WHAT THE TASK ASKS:
Rescale the click coordinates in the answers on every line from the one containing "Refresh the 商品统计" down to the one containing "tap(1166, 61)", both included, by multiplying each by 2.05 and rounding to whole numbers with halves going up. Give all of those lines again, requests included, and nothing else.

DATA FOR THIS TASK:

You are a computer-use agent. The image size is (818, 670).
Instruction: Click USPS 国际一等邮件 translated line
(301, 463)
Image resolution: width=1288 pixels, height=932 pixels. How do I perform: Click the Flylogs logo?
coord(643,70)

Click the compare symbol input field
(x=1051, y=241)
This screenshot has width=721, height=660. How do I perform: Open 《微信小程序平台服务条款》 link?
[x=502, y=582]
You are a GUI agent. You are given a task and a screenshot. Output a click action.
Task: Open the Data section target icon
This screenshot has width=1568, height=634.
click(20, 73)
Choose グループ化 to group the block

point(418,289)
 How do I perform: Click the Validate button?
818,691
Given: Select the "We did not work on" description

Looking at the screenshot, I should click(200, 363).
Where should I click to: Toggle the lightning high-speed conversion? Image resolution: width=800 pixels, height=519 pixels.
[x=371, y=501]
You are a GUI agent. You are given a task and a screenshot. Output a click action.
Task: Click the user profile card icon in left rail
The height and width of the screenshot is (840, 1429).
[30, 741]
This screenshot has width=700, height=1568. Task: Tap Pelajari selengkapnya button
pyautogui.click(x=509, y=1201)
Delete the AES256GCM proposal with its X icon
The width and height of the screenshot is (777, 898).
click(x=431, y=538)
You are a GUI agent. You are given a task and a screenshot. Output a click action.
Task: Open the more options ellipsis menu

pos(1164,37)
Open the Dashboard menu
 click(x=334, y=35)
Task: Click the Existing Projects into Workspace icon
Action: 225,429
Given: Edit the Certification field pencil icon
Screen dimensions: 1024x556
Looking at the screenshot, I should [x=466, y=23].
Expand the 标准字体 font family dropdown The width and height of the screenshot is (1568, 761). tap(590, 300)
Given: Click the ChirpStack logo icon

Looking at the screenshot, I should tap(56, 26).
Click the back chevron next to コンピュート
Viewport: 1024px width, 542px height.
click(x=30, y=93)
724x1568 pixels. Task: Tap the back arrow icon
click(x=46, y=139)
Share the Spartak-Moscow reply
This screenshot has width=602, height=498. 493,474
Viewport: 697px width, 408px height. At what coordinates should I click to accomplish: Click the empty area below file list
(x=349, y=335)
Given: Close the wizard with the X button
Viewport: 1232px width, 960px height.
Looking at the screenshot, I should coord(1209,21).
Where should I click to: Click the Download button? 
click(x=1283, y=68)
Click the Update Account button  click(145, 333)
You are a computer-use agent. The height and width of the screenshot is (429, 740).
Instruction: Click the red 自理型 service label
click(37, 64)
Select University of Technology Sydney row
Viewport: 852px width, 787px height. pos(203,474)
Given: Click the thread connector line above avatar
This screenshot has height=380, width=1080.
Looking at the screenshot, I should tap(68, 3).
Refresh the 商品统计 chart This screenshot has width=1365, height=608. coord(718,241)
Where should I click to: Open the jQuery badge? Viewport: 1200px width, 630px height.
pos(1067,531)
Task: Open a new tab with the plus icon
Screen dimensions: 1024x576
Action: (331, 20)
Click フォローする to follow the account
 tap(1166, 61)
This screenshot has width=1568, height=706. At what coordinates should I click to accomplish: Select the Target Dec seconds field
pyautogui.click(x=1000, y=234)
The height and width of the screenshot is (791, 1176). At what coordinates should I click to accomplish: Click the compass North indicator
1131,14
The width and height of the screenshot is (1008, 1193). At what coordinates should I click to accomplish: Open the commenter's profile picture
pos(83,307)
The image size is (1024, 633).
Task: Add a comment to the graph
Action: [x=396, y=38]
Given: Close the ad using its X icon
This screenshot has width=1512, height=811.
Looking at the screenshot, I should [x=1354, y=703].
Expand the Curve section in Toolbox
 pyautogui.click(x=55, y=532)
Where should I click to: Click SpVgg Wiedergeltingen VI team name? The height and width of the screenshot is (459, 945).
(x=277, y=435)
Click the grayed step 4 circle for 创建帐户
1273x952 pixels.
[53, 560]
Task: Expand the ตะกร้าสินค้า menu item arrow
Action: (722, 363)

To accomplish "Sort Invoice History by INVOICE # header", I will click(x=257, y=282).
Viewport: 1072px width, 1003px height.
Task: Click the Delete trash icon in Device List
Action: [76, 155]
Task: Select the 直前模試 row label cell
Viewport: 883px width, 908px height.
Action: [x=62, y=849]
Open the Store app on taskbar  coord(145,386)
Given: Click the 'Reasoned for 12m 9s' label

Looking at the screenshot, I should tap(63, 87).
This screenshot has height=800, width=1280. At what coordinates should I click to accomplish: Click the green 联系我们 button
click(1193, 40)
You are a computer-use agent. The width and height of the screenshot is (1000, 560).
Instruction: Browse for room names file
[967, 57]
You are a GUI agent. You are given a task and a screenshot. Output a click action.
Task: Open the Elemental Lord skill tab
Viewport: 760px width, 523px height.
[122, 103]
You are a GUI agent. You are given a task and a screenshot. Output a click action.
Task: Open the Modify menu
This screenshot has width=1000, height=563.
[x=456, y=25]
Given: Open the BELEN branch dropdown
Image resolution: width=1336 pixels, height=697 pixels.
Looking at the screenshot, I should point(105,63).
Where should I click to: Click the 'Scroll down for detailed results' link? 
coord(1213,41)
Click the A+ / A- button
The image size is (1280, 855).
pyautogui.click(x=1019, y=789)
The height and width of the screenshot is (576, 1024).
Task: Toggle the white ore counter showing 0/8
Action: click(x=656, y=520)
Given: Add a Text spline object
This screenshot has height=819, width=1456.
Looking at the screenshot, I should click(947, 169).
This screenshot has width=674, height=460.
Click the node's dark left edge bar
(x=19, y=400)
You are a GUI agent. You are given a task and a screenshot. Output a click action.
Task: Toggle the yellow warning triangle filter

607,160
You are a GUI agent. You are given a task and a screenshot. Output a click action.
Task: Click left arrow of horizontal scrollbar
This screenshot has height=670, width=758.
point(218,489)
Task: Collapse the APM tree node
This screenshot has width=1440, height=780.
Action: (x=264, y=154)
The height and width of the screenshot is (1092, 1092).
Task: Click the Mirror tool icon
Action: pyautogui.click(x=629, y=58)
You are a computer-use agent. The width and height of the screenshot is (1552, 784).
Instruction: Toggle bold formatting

TASK RESPONSE:
Refresh the 商品统计 chart This screenshot has width=1365, height=608. coord(1472,494)
Where should I click to: Open the jQuery badge? Viewport: 1200px width, 630px height.
pos(2187,1089)
Task: Open a new tab with the plus icon
Screen dimensions: 1024x576
Action: (679, 41)
Click フォローする to follow the account
 tap(2390, 125)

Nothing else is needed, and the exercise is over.